The husband essentially argues that it was in the best interest of the children for custody to be awarded to him. His extended family lives in the Chattanooga area, and he was of the opinion the children would receive a better education if left with him.

The evidence establishes that each of the parents would be a proper custodial parent. The evidence does not preponderate against the Trial Court’s decision to award custody of the two children to the mother. T.R.A.P. Rule 13(d).

The husband’s remaining issue is interrelated with the issue of custody, i.e., removal to another county. As noted in Aaby v. Strange, 924 S.W.2d 623 (Tenn.1996), once custody vests in one of the parents, that parent may move the child unless the noncustodial parent can show by a preponderance of the evidence that the parent’s motives are vindictive. There is no evidence of vindictiveness here. The mother’s extended family is in the Scott County area, and she obtained employment as favorable, if not more favorable, than she could obtain in the Chattanooga area. In her testimony she conceded that at one time she had agreed with the husband as to where the children would be educated, but upon further investigation she concluded the educational opportunities in Scott County, “is much better than we ever thought. The crime rate is much lower than we thought, also, much lower than Hamilton County.”

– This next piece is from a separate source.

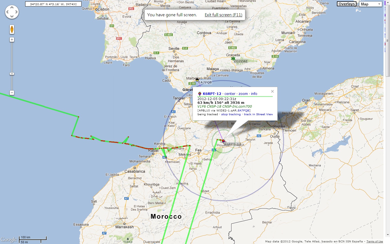Image resolution: width=390 pixels, height=244 pixels.
Task: Click the K6RPT-12 balloon marker on map
Action: click(223, 141)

In Rogero v. Pitt, 759 S.W.2d 109 (Tenn.1980), the mother had petitioned to remove the children to Ohio which the Supreme Court allowed. The case is instructive because the parties in Rogero had joint custody of the children at the time of the removal. *58The Supreme Court allowed the mother to move with the children, upon concluding the mother was a fit parent to have custody, was not vindictive in her desire to relocate, she could remarry upon relocation, and the children would be near “their grandmother and other relatives.”

We can find no basis to disturb the Trial Court’s award of custody to the mother and affirm the judgment of the Trial Court.

Costs of the appeal are assessed to the appellant and the cause remanded.

GODDARD, P.J., and SUSANO, J., concur.